О дева— мать, владычица земная,

Царица неба, первая в раю,

К твоим ногам смиренно припадаю:

Пусть я грешна, прости рабу твою!

Прими меня в избранников семью!

Ведь доброта твоя, о мать святая,

Так велика, что даже я питаю

Надежду робкую тебя узреть

Хоть издали! На это уповаю,

И с верой сей мне жить и умереть [13] .

БОГОМАТЕРЬ


По существу, молится здесь сам Вийон, прикрывшись фигурой старушки, чтобы никто не догадался, что у «сурового мужчины» нежное сердце. Молиться Богоматери, когда у тебя такое прошлое, как у мэтра Франсуа…

Вера, которой наделяет мать ее непутевый сын, нередко доставлявший ей «слезы, горе и досаду», — это вера безыскусная, не лишенная живого чувства. В нескольких словах и в нескольких образах поэт запечатлел целый мир: тут и ад со своими рогатыми чертями, и рай с Богом и сопровождающими его святыми, и Богоматерь, «владычица земная», и она же в роли милосердной посредницы, помогающей добиться прощения всех грехов. Смиренная христианка не витийствует — ее безыскусная вера выражена в нескольких словах.
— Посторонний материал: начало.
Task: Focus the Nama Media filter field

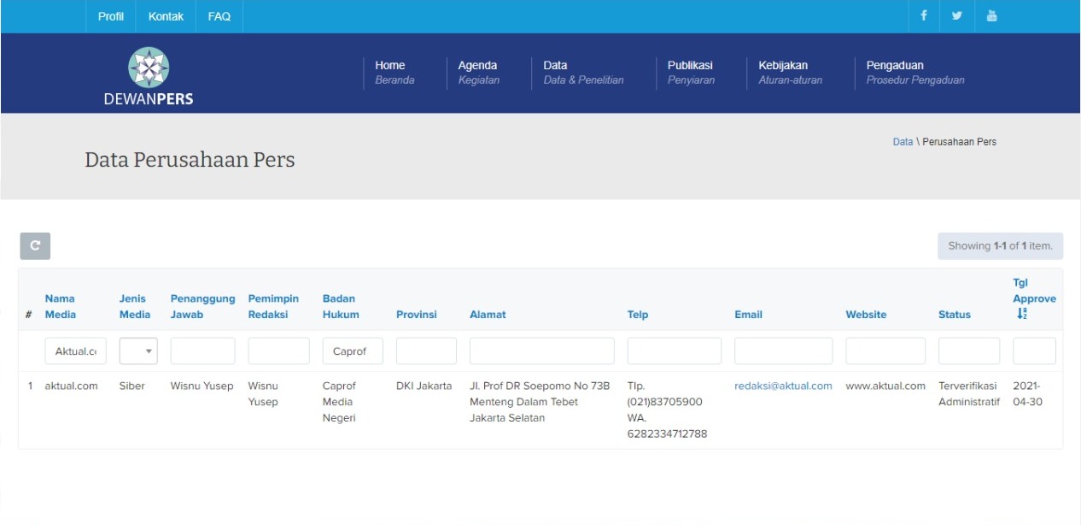Action: coord(75,351)
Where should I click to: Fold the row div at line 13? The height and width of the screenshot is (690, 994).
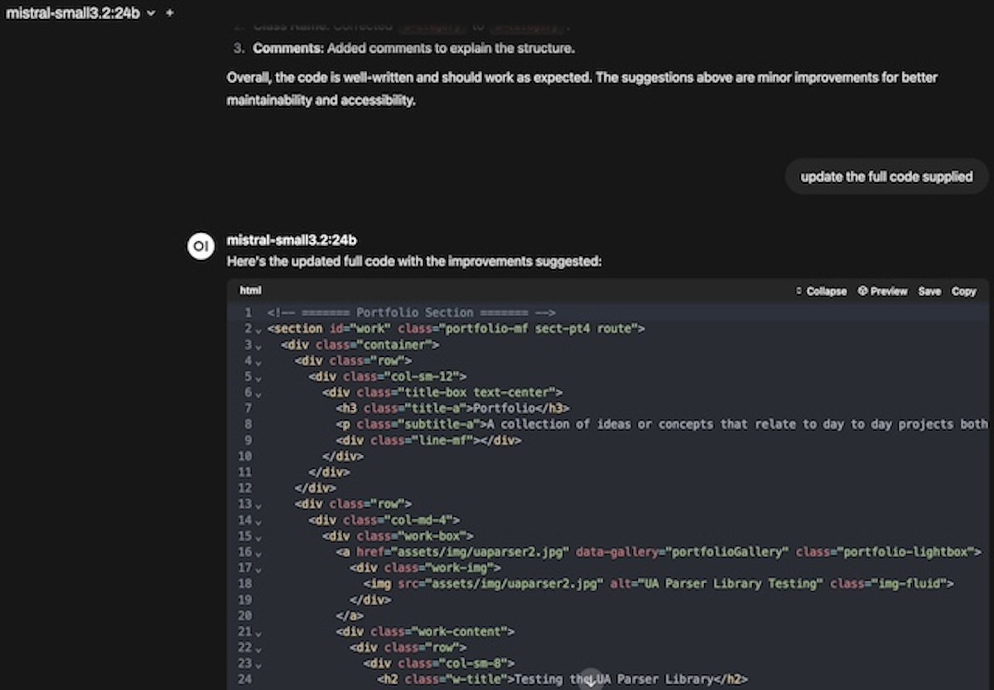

Эта вера поддерживалась молитвой, молитвой, являвшейся прежде всего присутствием — в церкви, во время службы — и усиливавшейся в момент причастия, в момент приобщения к «святым дарам» во время мессы. Нельзя сказать с абсолютной уверенностью, насколько отчетливо ощущали Вийон и его мать связь между мессой и евхаристией. Святые дары делают праздник более торжественным, освящают его. Хотя, возможно, причастие и не было главным элементом духовной жизни славной женщины. Канонические молитвы — «форма причастия» — читались тихим голосом, а сборник молитв, вручавшийся грамотным верующим, воздвигал еще один невидимый барьер между прихожанами и текстом произносимой молитвы. Ведь никому же не придет в голову читать молитвы мессы в тот самый момент, когда священник отправляет службу у алтаря. Впрочем, от мирянина только того и требовалось — оставаться убежденным в том, в чем его стремились убедить, то есть что месса — это дело священников. Там было место и для чтения латинских текстов, и для молитвы про себя, но главным, самым существенным элементом мессы являлась проповедь с ее приложениями вроде объявлений для живых и поминаний для мертвых.

От Бога старушку отделяла огромная дистанция. И в церкви она появлялась скорее редко, чем часто. К святым обращаться было несколько легче, чем к творцу, и вот — вслед за многими другими, в частности вслед за Жаном де Мёном, автором «Романа о Розе», — Вийон, помогающий родительнице молиться Богоматери, подбирает выражения, заимствованные из словаря феодально-вассальных отношений.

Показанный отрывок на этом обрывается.